Still living under the same roof, the Moscow couple of Boris and Zhenya are in the final stages of a bitter divorce, including a custody battle over their 12-year-old son Alyosha. However, fate has something else in story when Boris and Zhenya realise that Alyosha has been missing for nearly two days.

Wajib

Directed by: Annemarie Jacir

2017 | Palestine, France, Colombia, Germany, UAE, Norway | PG -13 | Drama/War | French, Kurdish, English, Arabic | 120 min

Somewhere in Kurdistan. Bahar is commander in chief of the Girls of the Sun, a Kurdish female battalion. She is about to take back the town of Corduene, where she was captured by the extremists. Mathilde, a French journalist covers the first three days of the offensive. Through their encounter, Bahar’s itinerary, since the men dressed in black changed the course of her existence, resurfaces.

The Council

Directed by: Yahya Alabdallah

2014 | Jordan, UAE | PG- 13 | Documentary | Arabic | 80 min

When a Palestinian primary UNRWA school in the Sukhna area in Jordan announces student council elections, its students are keen to establish a “Majlis” system that addresses inter-student relations as well as student-teacher relationships. Director Yahya Alabdallah works with a narration style that examines the students’ lives and allows spontaneous expression from the subjects.

Behind the Sun

Directed by: Monira Al Qadiri

2014 | Short | Arabic, French | 10 min

After the first Gulf War in 1991, countless oil fields in Kuwait were set ablaze during the retreat of invading forces. Those months following the war were nothing short of the classic image of a biblical apocalypse: the earth belching fire and the black scorched sky felt like a portrait of hell as it should be, an almost romanticised vision of the end of the world. In this work, amateur VHS video footage of the oil fires is juxtaposed with audio monologues from Islamic television programmes of the same period.

Lessons of Darkness

Directed by: Werner Herzog

1992 | Germany | PG | Documentary/Science Fiction | German, English | 54 min

An apocalyptic vision featuring the oilwell fires in Kuwait after the Gulf-War, as a whole world burst into flames. This film is stylised as science fiction, as there is not a single shot in which you can recognise our planet.
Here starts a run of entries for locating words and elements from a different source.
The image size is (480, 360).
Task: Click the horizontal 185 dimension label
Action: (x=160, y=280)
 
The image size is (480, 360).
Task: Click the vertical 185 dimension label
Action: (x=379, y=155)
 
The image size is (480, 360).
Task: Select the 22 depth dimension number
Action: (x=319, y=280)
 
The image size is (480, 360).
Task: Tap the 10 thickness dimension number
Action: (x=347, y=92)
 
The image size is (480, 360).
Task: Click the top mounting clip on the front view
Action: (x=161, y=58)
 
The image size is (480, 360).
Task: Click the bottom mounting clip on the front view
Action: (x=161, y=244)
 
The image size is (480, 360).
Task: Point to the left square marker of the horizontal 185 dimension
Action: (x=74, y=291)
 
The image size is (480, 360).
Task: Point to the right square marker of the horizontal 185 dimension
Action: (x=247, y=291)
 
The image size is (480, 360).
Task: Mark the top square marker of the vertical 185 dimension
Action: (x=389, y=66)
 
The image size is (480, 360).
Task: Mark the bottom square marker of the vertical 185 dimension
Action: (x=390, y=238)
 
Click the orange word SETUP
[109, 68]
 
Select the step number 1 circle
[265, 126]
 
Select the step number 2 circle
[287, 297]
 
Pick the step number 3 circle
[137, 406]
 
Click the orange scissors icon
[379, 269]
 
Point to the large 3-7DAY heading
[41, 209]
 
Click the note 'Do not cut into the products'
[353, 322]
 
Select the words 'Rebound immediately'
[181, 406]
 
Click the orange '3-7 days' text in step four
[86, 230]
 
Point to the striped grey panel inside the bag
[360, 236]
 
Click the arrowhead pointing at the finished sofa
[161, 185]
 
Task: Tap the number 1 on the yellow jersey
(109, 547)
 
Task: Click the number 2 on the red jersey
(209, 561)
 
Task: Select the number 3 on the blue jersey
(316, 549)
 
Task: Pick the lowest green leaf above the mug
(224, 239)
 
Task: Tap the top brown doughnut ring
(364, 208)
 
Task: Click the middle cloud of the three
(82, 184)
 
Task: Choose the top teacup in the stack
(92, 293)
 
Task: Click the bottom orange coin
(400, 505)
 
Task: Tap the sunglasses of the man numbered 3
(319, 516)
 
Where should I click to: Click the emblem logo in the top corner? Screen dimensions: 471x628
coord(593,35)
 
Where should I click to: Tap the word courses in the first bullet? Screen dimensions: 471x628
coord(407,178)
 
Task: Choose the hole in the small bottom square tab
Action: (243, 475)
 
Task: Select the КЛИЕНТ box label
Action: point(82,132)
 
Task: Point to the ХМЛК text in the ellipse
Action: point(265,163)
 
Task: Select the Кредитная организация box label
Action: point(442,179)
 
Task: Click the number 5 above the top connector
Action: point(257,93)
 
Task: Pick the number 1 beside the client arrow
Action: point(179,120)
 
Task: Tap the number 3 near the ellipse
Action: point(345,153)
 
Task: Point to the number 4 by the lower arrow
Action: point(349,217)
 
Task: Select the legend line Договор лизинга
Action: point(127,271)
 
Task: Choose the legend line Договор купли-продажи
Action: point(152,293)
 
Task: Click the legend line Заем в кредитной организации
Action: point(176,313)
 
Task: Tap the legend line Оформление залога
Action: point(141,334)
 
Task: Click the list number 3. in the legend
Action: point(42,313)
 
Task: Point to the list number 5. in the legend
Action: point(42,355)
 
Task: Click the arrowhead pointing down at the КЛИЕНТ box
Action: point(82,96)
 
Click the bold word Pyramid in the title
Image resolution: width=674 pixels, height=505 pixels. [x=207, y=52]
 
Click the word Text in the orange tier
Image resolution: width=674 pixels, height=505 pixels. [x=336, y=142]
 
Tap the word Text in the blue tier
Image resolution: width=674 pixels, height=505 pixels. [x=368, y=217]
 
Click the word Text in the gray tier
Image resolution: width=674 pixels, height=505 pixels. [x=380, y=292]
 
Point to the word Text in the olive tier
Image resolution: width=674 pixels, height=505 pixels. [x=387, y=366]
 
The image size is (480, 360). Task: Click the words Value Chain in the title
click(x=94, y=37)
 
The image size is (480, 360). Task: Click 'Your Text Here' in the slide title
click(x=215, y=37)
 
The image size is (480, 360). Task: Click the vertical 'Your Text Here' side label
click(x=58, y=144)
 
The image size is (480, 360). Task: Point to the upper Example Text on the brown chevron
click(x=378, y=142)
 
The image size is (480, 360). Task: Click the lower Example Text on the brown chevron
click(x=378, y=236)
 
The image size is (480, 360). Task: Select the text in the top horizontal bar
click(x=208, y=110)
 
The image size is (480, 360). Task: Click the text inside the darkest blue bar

The Rocky Horror Picture Show

Directed by: Jim Sharman

1975 | USA | 18+ | Comedy/Musical | English | 100 min

On a wild and rain-swept late-November evening, somewhere at an empty stretch of road outside Ohio’s merry Denton, the blissfully-affianced, prudish, and boringly innocent young pair of Brad Majors and Janet Weiss find themselves stranded on their way to visit an ex-tutor. Instead, the couple will inadvertently unearth Dr Frank-N-Furter’s spooky lair of inexhaustible oddities, just in time to partake in the out-of-this-world mad scientis’s proud unveiling of his latest, delightfully extravagant, and most daring creation — the ultimate male and the perfect symbol: the flaxen-haired, Rocky Horror.

Girls of the Sun

Directed by: Eva Husson

2018 | France | Belgium | Georgia | Switzerland | PG -13 | Drama, War | French | Kurdish | English | Arabic | 120 min

Somewhere in Kurdistan. Bahar is commander-in-chief of the Girls of the Sun, a Kurdish female battalion. She is about to take back the town of Corduene, where she was captured by the extremists. Mathilde, a French journalist covers the first three days of the offensive. Through their encounter, Bahar’s itinerary, since the men dressed in black changed the course of her existence, resurfaces.